Le deuxième jour, dans le taxi qui l’amenait à l’université, mon ami a eu droit – non sans surprise et étonnement – à un récit historique, en français, par son chauffeur sur le passage du général de Gaulle dans la ville ; c’était, me disait-il, un témoignage vivant dans lequel son interlocuteur s’efforçait d’expliquer son attachement ainsi que son respect à une deuxième, voire troisième langue, l’arabe étant bien sûr la première[2].

Quelques jours plus tard, le soir à table devant un magnifique mezzé[3] aux multiples petites assiettes merveilleusement assorties à l’ombre de quelques bouteilles d’arak et de vin, mon ami était agréablement surpris par la diversité des goûts, le métissage des senteurs et le mélange des trois langues utilisées admirablement par le maître d’hôtel en expliquant les ingrédients des plats et la manière de les préparer.

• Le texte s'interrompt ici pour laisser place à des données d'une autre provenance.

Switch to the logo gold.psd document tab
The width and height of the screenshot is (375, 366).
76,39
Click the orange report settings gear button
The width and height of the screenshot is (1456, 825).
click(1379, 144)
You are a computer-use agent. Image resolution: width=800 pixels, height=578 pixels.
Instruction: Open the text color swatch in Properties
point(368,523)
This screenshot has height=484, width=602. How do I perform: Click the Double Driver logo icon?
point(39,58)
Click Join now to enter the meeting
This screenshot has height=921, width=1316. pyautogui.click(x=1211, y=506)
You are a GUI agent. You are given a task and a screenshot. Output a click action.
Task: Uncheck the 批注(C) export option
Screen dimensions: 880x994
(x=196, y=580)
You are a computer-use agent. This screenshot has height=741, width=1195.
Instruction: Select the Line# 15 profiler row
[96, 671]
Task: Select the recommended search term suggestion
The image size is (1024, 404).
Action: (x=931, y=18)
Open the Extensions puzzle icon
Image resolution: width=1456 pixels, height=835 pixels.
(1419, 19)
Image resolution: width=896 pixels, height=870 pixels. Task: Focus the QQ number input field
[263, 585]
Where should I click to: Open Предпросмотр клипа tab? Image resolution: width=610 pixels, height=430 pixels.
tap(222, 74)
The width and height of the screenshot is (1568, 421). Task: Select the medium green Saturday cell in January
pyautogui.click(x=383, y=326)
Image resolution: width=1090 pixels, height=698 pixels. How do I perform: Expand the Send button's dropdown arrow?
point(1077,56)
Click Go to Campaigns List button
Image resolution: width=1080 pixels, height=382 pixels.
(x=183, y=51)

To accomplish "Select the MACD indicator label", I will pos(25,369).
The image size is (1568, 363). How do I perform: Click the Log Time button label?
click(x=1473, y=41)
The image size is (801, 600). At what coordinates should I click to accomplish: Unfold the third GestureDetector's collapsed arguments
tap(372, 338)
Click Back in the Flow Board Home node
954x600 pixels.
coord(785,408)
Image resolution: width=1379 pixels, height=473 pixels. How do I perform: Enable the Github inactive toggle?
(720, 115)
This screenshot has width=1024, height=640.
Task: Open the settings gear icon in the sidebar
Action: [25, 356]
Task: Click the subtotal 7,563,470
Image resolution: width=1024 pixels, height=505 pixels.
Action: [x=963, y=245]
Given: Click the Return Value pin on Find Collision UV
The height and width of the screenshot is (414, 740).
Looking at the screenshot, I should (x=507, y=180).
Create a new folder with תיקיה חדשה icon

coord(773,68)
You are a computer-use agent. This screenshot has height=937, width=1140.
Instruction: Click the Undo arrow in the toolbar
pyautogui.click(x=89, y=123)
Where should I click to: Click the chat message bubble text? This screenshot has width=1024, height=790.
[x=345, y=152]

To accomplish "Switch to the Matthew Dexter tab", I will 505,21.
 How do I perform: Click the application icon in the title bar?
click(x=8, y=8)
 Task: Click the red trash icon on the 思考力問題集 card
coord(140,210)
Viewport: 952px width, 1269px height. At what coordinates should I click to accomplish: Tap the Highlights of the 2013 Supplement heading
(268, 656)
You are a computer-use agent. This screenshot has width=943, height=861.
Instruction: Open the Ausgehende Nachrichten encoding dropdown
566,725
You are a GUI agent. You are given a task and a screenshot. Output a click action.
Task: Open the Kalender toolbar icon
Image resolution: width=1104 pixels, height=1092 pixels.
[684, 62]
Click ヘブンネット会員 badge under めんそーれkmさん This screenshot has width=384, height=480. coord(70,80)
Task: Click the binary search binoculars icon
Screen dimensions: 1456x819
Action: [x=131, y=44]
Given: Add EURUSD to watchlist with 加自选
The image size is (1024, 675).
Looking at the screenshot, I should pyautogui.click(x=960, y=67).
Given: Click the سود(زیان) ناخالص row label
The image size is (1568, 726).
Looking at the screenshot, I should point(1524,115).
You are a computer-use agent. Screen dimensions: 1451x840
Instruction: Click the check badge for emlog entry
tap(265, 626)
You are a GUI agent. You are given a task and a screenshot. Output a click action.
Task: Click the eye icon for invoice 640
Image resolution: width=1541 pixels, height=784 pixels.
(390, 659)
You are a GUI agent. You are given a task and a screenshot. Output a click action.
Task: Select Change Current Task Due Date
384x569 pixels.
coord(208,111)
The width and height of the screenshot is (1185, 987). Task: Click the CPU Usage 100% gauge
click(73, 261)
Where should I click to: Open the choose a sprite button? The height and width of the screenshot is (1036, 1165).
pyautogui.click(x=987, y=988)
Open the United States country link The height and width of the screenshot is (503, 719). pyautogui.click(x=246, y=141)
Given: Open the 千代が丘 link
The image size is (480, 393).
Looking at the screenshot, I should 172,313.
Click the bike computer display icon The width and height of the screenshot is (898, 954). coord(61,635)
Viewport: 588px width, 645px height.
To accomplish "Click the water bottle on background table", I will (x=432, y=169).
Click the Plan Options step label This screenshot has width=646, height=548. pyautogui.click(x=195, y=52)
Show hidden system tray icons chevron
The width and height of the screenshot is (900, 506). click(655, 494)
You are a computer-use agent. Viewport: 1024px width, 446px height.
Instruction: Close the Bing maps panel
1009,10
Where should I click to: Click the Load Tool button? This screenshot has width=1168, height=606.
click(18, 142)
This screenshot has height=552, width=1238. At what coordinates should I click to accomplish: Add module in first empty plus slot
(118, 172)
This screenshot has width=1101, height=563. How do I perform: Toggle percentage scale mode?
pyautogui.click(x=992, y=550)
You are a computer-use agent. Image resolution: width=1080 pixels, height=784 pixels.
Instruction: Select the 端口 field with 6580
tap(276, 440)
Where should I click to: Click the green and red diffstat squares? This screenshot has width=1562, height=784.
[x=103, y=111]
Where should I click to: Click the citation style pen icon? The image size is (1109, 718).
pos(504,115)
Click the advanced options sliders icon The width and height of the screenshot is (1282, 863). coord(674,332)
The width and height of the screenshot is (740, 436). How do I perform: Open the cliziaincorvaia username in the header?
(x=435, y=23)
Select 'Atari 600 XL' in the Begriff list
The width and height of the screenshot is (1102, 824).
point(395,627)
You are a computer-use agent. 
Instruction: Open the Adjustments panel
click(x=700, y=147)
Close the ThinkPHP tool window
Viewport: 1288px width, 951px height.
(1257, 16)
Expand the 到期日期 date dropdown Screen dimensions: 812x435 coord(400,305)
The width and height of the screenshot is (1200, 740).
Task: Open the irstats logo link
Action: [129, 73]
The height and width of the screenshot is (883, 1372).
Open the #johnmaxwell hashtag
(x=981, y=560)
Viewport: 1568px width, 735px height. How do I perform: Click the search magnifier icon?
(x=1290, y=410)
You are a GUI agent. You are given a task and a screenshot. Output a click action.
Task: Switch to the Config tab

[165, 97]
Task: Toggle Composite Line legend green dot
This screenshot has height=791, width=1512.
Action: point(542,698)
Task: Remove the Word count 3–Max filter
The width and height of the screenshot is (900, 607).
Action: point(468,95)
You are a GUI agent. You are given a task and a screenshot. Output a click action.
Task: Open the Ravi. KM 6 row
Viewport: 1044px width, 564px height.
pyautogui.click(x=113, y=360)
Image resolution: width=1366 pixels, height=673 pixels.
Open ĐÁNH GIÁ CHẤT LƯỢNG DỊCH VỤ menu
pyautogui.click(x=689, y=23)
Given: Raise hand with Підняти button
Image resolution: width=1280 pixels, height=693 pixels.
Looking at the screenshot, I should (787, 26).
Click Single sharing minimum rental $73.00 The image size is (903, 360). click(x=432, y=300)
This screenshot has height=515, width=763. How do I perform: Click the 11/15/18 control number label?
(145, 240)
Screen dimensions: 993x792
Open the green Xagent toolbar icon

En sortant de son premier cours, mon ami m’a cité les prénoms de quelques étudiantes[4]. Il voulait signaler discrètement leurs différences. Aussi a-t-il relevé un contraste dans leur manière de s’habiller, et une diversité dans leurs manières de voir les choses et d’analyser les comportements. À ses yeux, notre pays était comme prédestiné à la traduction. C’est un exercice quotidien, me disait-il. Les gens d’ici passent d’une langue à l’autre ou mélangent plusieurs langues. Frappé par ce qu’il avait vu et entendu, il s’exclamait : « Quel paradis pour une formation en traduction ! » Mais mon ami, tel que je le connais, ne voulait pas seulement faire l’éloge de mon pays favorable à l’enseignement de la traduction et l’interprétation, il voulait surtout savoir comment peut-on prétendre, cinq ans durant[5], former des traducteurs ou des interprètes déjà formés. Ou plus précisément, quelle est la réaction des gens vis-à-vis de toute formation en traduction ou en interprétation dans un milieu si facile !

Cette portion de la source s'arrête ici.